In the code below, there are a number of tensor operations and calculations. I'd like to see the results of some of those calculations so I can better understand them. Specifically I'd like to see what h looks like during graph execution using print(Session.Run(h))
. However, the calculations are dependent on the placeholder X. So in order to see them I need to use a feed dictionary.
I have read through this SO question: How to feed a placeholder? and several others. I still don't know what I should be feeding into this placeholder.
To see the value of h, how, or rather what am I supposed to put in the feed dictionary when trying to print it?
def expand_tile(value, size):
"""Add a new axis of given size."""
value = tf.convert_to_tensor(value, name='value')
ndims = value.shape.ndims
return tf.tile(tf.expand_dims(value, axis=0), [size] + [1]*ndims)
def positions_for(tokens, past_length):
batch_size = tf.shape(tokens)[0]
nsteps = tf.shape(tokens)[1]
return expand_tile(past_length + tf.range(nsteps), batch_size)

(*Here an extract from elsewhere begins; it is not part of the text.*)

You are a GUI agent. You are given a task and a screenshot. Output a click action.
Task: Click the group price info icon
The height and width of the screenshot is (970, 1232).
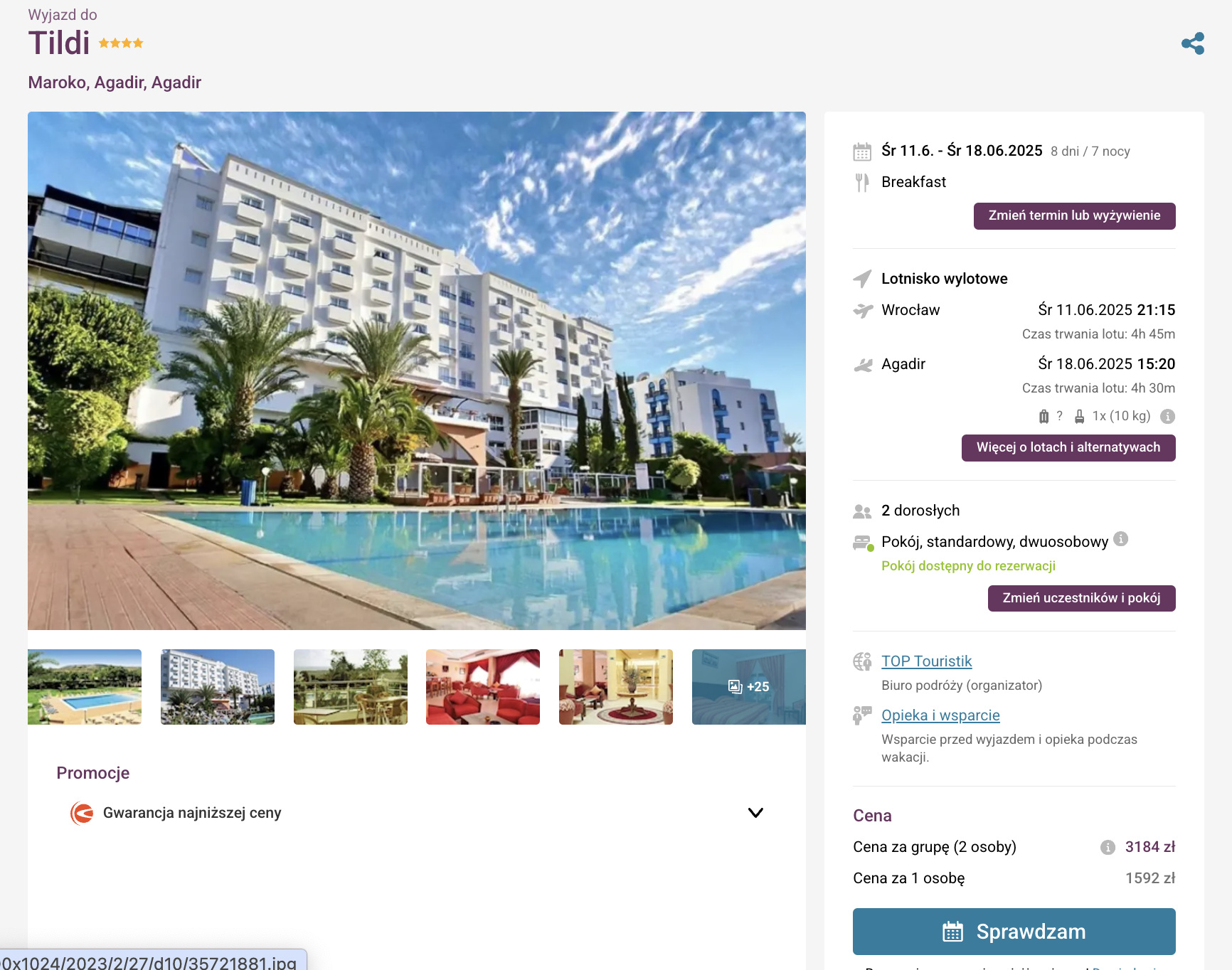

def model(hparams, X, past=None, scope='model', reuse=tf.AUTO_REUSE):
with tf.variable_scope(scope, reuse=reuse):
results = {}
batch_size = 1
X = tf.placeholder(tf.int32, [batch_size, None])
batch, sequence = shape_list(X)
wpe = tf.get_variable('wpe', [1024, 768],
initializer=tf.random_normal_initializer(stddev=0.01))
wte = tf.get_variable('wte', [50256, 768],
initializer=tf.random_normal_initializer(stddev=0.02))
past_length = 0 if past is None else tf.shape(past)[-2]
h = tf.gather(wte, X) + tf.gather(wpe, positions_for(X, past_length))